» **Fragmento**

******************************

En las historias de masculinidad, o en las mejores de ellas, siempre tiene que haber un cobarde. En Glaxo, en la historia de Vardermann, de Souza y de Barrios, hay uno. En el Último tren a Gun Hill, la historia dentro de la historia de Ronsino, hay otro. Pues ¿Cómo se mide la hombría si no hay alguno que no está a la altura? ¿Cómo puede ser una historia siquiera interesante si no hay alguien que retrocede, que es deleznable? El cine de acción de los 90 no tuvo la imaginación dramática de las generaciones anteriores; se contentaba con los efectos especiales y los personajes acartonados, de relleno, que hacían de coro al gran Movie Star. Acaso Karate Kid podría ser una de las mejores excepciones. Aun, la gran pantalla permite transmitir no solo con la historia, sino con los cuerpos. Y en Glaxo, en realidad, yo no estuve releyendo solo una novela de intriga en la pampa argentina. Estuve releyendo mi elección por Jean-Claude Van Damme, por escogerlo como figura identificatoria, por querer dar patadas elásticas, por hacer brinquitos laterales, por golpear con la mano abierta, por usar gafas un poco femeninas. Quizás Van Damme, como John Wayne, era también una figura masculina algo agujereada, chueca. Van Damme tenía la tosquedad de Stallone y la aspereza de Willis solo de manera parcial: sus movimientos de karate eran fuertes, pero al mismo tiempo delicados, y el romance en sus películas tenía mucho de amor francés. Una generación masculina, si abusamos de Piglia, es una forma de hacerse hombre exactamente igual. Lo que no siempre está claro es que viene incluida su propia desviación, su propia deriva. Para que algo resuene tiene que venir, de algún modo, incompleto.
Supongo que, en algún tiempo, volveré a leer un libro de Ronsino, volveré a ver la Trilogía del Dólar de Sergio Leone, a mirar una compilado de los jabs de Tommy Hearns para reencontrarme con la idea de masculinidad en cada generación. O, más bien, con su imposibilidad. La imposibilidad de lo masculino en Vardemann, en Souza y en Barrios, es la misma en Mitchum, en Fonda y en Cooper, y en Leonard, Durán y Hagler. Y en Wayne. Y en Van Damme. Es la imposibilidad propia. El arte, si se trata de algo, es de eso. De transmitir una imposibilidad. Aunque a veces haya que leerla dos y tres veces. Las que hagan falta.
Rober
Lo imposible de la masculinidad, buena expresión.

******************************

» **Extractos del material**
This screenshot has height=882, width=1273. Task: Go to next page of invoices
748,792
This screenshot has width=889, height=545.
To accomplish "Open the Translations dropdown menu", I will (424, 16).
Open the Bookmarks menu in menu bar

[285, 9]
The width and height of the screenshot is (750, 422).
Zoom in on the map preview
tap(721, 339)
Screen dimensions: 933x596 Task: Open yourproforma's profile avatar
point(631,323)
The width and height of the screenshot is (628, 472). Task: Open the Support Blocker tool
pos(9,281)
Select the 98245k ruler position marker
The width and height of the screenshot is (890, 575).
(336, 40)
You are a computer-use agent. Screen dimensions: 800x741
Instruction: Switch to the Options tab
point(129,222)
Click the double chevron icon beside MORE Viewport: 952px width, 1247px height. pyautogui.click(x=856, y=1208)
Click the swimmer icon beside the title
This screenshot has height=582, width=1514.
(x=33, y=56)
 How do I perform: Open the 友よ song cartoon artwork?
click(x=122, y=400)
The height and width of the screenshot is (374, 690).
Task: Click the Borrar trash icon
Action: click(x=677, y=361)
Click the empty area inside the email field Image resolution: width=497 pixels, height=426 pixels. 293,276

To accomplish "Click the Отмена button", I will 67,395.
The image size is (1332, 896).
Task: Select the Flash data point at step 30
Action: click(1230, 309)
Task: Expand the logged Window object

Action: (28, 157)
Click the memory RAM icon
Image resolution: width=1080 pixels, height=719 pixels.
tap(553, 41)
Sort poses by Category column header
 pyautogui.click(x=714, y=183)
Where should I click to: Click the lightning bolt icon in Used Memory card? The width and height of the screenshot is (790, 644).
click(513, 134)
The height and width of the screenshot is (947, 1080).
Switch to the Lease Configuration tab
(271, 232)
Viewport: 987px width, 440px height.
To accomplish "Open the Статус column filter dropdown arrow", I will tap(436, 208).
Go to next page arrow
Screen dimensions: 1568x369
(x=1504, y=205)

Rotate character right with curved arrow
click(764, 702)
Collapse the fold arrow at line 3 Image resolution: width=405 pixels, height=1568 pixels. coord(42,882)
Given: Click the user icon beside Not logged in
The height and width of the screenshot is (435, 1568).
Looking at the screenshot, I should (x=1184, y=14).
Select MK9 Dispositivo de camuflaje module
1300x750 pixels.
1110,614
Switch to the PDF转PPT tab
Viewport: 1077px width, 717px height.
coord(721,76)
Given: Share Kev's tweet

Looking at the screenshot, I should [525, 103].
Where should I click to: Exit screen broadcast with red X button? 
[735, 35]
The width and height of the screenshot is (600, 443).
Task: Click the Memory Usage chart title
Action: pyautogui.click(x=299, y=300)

******************************

» **Descripción del problema**
Por favor, traduce al inglés esta oración del fragmento sobre la masculinidad: "Para que algo resuene tiene que venir, de algún modo, incompleto".

» **Solución propuesta**
For something to resonate, it has to come, in some way, incomplete.